◆ **PROBLEM STATEMENT**: Arrange each of the lines below as a string in a JSON list, one string per line, and omit any blank lines.

[Collected data entries]

□ □ □ □

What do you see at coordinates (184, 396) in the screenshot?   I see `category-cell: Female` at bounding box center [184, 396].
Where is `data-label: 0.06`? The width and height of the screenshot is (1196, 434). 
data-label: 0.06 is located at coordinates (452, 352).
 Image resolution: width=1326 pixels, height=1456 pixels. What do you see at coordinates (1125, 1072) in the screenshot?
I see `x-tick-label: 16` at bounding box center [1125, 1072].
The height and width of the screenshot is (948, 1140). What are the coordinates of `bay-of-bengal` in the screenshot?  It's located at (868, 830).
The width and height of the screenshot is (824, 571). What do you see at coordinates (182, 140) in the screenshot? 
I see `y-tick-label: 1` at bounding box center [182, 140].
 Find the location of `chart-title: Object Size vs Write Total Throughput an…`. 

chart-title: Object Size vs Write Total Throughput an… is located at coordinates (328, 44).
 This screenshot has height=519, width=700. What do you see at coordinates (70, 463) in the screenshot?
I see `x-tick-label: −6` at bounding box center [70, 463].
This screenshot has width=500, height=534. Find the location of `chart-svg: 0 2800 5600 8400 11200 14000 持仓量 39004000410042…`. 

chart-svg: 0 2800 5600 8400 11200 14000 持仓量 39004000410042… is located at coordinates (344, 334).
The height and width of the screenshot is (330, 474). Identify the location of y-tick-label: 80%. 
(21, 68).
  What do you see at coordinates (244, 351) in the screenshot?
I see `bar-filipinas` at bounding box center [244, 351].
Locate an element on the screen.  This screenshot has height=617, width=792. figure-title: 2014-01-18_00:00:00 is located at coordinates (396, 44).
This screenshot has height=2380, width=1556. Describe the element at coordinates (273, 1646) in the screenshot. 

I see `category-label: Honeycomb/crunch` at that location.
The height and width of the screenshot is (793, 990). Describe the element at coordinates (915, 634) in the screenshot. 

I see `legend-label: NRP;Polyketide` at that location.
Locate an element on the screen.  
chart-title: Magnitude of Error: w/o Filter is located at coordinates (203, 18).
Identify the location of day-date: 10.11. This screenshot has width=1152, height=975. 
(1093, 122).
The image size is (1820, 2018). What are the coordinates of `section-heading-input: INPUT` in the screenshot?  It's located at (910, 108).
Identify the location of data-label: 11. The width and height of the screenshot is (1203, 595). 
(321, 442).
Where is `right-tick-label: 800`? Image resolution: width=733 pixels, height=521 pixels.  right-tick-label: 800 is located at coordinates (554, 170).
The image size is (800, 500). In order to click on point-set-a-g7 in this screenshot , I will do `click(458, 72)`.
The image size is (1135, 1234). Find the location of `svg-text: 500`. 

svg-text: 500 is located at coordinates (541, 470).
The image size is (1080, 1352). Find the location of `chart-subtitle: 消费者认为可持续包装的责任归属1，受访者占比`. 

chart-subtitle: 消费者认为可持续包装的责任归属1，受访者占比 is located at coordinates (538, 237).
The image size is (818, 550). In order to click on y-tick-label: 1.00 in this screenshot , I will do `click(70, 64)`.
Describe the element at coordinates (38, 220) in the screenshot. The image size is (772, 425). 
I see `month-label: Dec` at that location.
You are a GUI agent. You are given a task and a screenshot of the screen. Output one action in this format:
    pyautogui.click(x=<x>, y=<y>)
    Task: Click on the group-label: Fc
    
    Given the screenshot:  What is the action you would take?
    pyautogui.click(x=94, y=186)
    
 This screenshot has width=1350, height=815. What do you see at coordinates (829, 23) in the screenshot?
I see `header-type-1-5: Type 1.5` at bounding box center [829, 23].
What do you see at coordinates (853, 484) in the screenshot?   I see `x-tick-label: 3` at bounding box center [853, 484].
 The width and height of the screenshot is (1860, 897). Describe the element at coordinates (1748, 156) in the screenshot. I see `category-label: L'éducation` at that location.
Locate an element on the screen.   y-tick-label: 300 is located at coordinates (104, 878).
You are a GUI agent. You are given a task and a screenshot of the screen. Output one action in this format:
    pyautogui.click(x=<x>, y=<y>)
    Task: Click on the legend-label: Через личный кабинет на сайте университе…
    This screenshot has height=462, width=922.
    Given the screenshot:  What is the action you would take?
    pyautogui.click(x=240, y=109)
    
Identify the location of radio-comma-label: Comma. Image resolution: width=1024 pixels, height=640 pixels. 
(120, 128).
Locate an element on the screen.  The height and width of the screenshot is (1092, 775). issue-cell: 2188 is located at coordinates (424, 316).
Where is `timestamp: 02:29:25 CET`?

□ □ □ □

◆ **SOLUTION FOR THIS EXERCISE**:
[
  "What do you see at coordinates (184, 396) in the screenshot?   I see `category-cell: Female` at bounding box center [184, 396].",
  "Where is `data-label: 0.06`? The width and height of the screenshot is (1196, 434). ",
  "data-label: 0.06 is located at coordinates (452, 352).",
  " Image resolution: width=1326 pixels, height=1456 pixels. What do you see at coordinates (1125, 1072) in the screenshot?",
  "I see `x-tick-label: 16` at bounding box center [1125, 1072].",
  "The height and width of the screenshot is (948, 1140). What are the coordinates of `bay-of-bengal` in the screenshot?  It's located at (868, 830).",
  "The width and height of the screenshot is (824, 571). What do you see at coordinates (182, 140) in the screenshot? ",
  "I see `y-tick-label: 1` at bounding box center [182, 140].",
  " Find the location of `chart-title: Object Size vs Write Total Throughput an…`. ",
  "chart-title: Object Size vs Write Total Throughput an… is located at coordinates (328, 44).",
  " This screenshot has height=519, width=700. What do you see at coordinates (70, 463) in the screenshot?",
  "I see `x-tick-label: −6` at bounding box center [70, 463].",
  "This screenshot has width=500, height=534. Find the location of `chart-svg: 0 2800 5600 8400 11200 14000 持仓量 39004000410042…`. ",
  "chart-svg: 0 2800 5600 8400 11200 14000 持仓量 39004000410042… is located at coordinates (344, 334).",
  "The height and width of the screenshot is (330, 474). Identify the location of y-tick-label: 80%. ",
  "(21, 68).",
  "  What do you see at coordinates (244, 351) in the screenshot?",
  "I see `bar-filipinas` at bounding box center [244, 351].",
  "Locate an element on the screen.  This screenshot has height=617, width=792. figure-title: 2014-01-18_00:00:00 is located at coordinates (396, 44).",
  "This screenshot has height=2380, width=1556. Describe the element at coordinates (273, 1646) in the screenshot. ",
  "I see `category-label: Honeycomb/crunch` at that location.",
  "The height and width of the screenshot is (793, 990). Describe the element at coordinates (915, 634) in the screenshot. ",
  "I see `legend-label: NRP;Polyketide` at that location.",
  "Locate an element on the screen.  ",
  "chart-title: Magnitude of Error: w/o Filter is located at coordinates (203, 18).",
  "Identify the location of day-date: 10.11. This screenshot has width=1152, height=975. ",
  "(1093, 122).",
  "The image size is (1820, 2018). What are the coordinates of `section-heading-input: INPUT` in the screenshot?  It's located at (910, 108).",
  "Identify the location of data-label: 11. The width and height of the screenshot is (1203, 595). ",
  "(321, 442).",
  "Where is `right-tick-label: 800`? Image resolution: width=733 pixels, height=521 pixels.  right-tick-label: 800 is located at coordinates (554, 170).",
  "The image size is (800, 500). In order to click on point-set-a-g7 in this screenshot , I will do `click(458, 72)`.",
  "The image size is (1135, 1234). Find the location of `svg-text: 500`. ",
  "svg-text: 500 is located at coordinates (541, 470).",
  "The image size is (1080, 1352). Find the location of `chart-subtitle: 消费者认为可持续包装的责任归属1，受访者占比`. ",
  "chart-subtitle: 消费者认为可持续包装的责任归属1，受访者占比 is located at coordinates (538, 237).",
  "The image size is (818, 550). In order to click on y-tick-label: 1.00 in this screenshot , I will do `click(70, 64)`.",
  "Describe the element at coordinates (38, 220) in the screenshot. The image size is (772, 425). ",
  "I see `month-label: Dec` at that location.",
  "You are a GUI agent. You are given a task and a screenshot of the screen. Output one action in this format:",
  "    pyautogui.click(x=<x>, y=<y>)",
  "    Task: Click on the group-label: Fc",
  "    Given the screenshot:  What is the action you would take?",
  "    pyautogui.click(x=94, y=186)",
  " This screenshot has width=1350, height=815. What do you see at coordinates (829, 23) in the screenshot?",
  "I see `header-type-1-5: Type 1.5` at bounding box center [829, 23].",
  "What do you see at coordinates (853, 484) in the screenshot?   I see `x-tick-label: 3` at bounding box center [853, 484].",
  " The width and height of the screenshot is (1860, 897). Describe the element at coordinates (1748, 156) in the screenshot. I see `category-label: L'éducation` at that location.",
  "Locate an element on the screen.   y-tick-label: 300 is located at coordinates (104, 878).",
  "You are a GUI agent. You are given a task and a screenshot of the screen. Output one action in this format:",
  "    pyautogui.click(x=<x>, y=<y>)",
  "    Task: Click on the legend-label: Через личный кабинет на сайте университе…",
  "    This screenshot has height=462, width=922.",
  "    Given the screenshot:  What is the action you would take?",
  "    pyautogui.click(x=240, y=109)",
  "Identify the location of radio-comma-label: Comma. Image resolution: width=1024 pixels, height=640 pixels. ",
  "(120, 128).",
  "Locate an element on the screen.  The height and width of the screenshot is (1092, 775). issue-cell: 2188 is located at coordinates (424, 316).",
  "Where is `timestamp: 02:29:25 CET`?"
]